The increasing global water shortage is largely a result of consumption growing at more than twice the rate of population increase over the last century. Current forecasts indicate that by 2025, 1.8 billion people will be living in countries or regions with absolute water scarcity. Irrigated agriculture, which represents the bulk of the demand for water (around 80 per cent of fresh water consumption) and accounts for 40 per cent of food production, will be the first sector to be affected by increased water shortage.
The project addressed three issues to ensure a steady increase in food production and improve the income of impoverished farmers:
- Improving water management and water availability for intensified cropping activities with adapted MIS
- Improving agricultural productivity with MIS and liquid organic fertilizers in a practice known as fertigation – the application of fertilizers or other water soluble products through an irrigation system
- Raising awareness of the overall advantages of MIS and fertigation systems (using liquid organic fertilizer) in involved institutions, government and the private sector working in the field of irrigation/agriculture, andfostering the integration of MIS into their work and policies.
Drip micro-irrigation (DMI) systems were the primary type of MIS adopted in India, Guatemala and Madagascar. This is a simple, effective technology that makes optimal use of each available drop of water. It works through a system of plastic pipes and tubes which direct water from a reservoir to the roots of individual crop plants. Under this system, a solid underground plastic pipe with junctions and taps delivers the water to rows of flexible tubes with outlets that are buried at the base of each plant.

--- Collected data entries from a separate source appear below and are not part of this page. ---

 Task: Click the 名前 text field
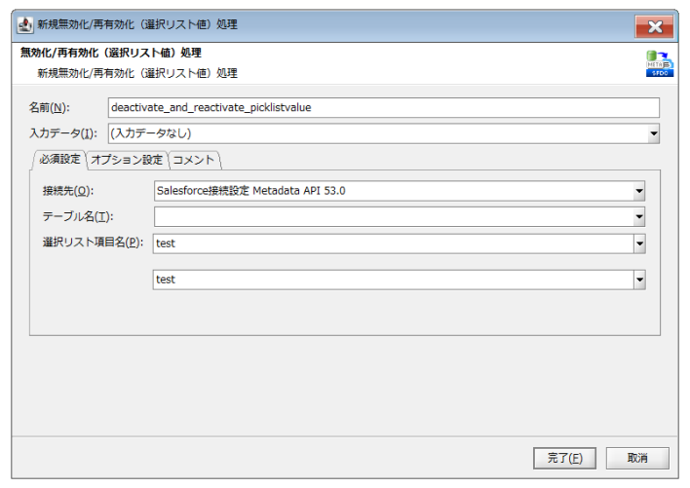coord(383,107)
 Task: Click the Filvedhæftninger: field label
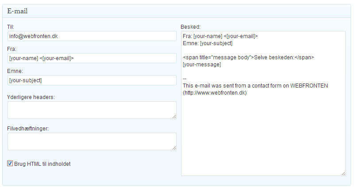[x=28, y=129]
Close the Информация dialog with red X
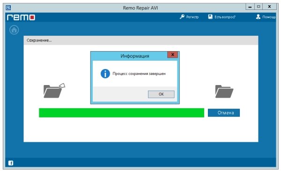The width and height of the screenshot is (281, 171). (x=172, y=54)
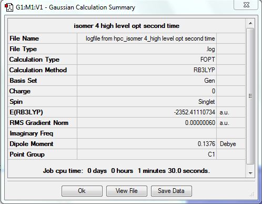Select the Calculation Type FOPT cell

(147, 60)
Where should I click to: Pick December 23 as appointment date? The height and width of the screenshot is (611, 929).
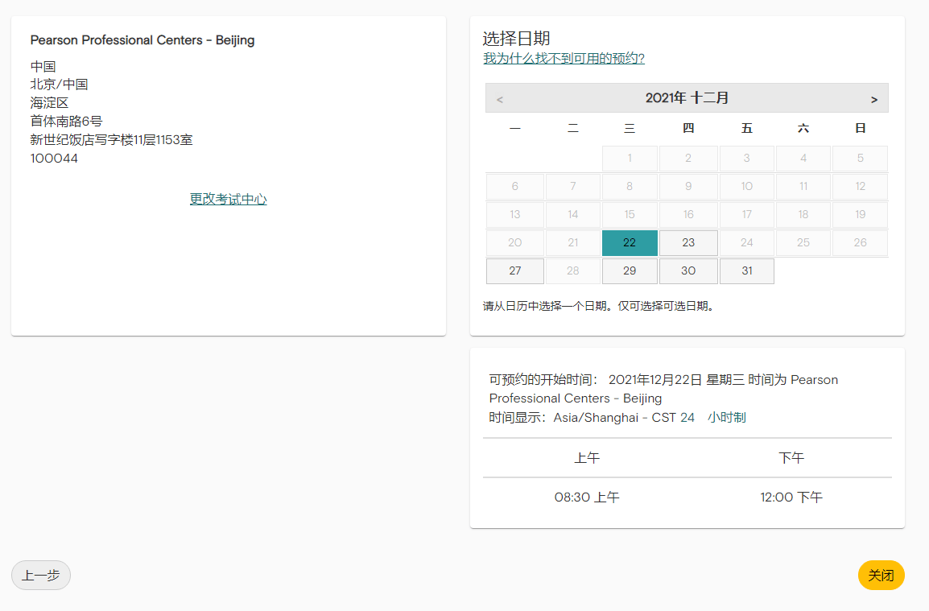point(688,243)

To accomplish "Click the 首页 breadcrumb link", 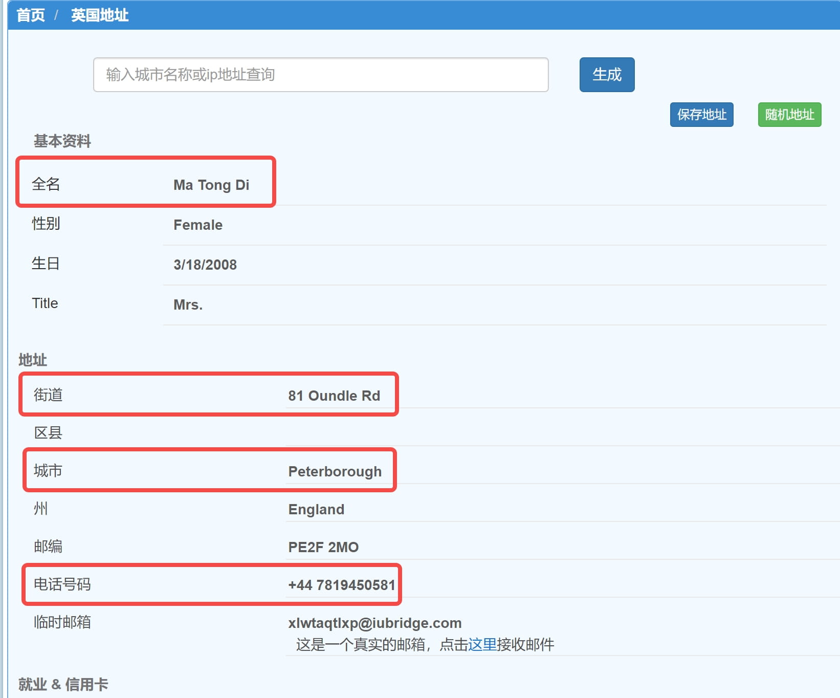I will coord(31,15).
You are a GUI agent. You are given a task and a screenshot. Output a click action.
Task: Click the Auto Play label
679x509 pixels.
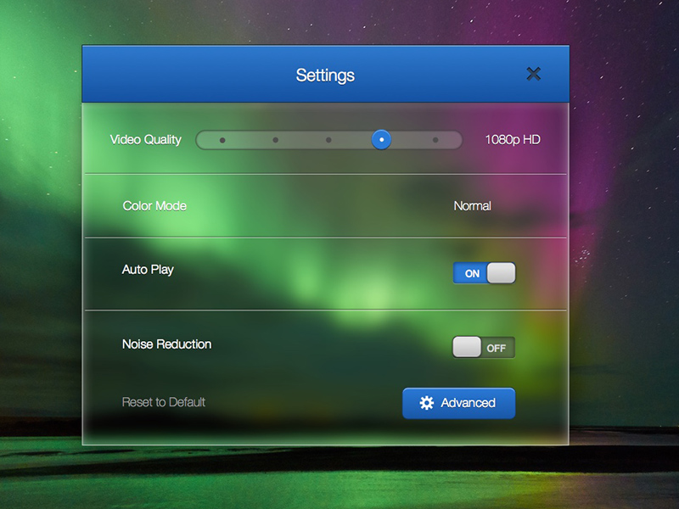pos(148,270)
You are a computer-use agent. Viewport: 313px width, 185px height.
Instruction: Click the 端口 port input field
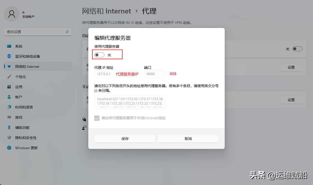pos(154,74)
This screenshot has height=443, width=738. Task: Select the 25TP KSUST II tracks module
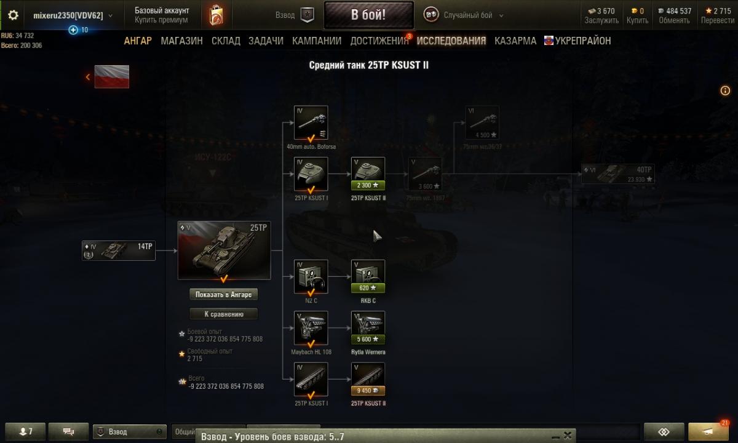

Each row can be turned on and off individually, and the rate of interval watering is adjusted to the needs of each crop.
Adaptable to different terrains, functional on the smallest scale, simple and cheap to make, use, and repair, this system allows farmers to intensify production and introduce high-value crops. For a family farming at subsistence level, this can make all the difference; it means they can grow a supply of vegetables year-round for their own consumption while generating some income by selling surpluses. Thus, with a simple drip irrigation kit, a rural family can make a small but significant step out of extreme poverty.
The project adopted a market approach for the dissemination of locally adapted drip irrigation kits, by introducing the technology best suited to the local context and appropriate for the most vulnerable rural inhabitants. It then built a sustainable local supply chain for the irrigation equipment that makes the technology affordable and available, not just for the duration of the project but in the long term.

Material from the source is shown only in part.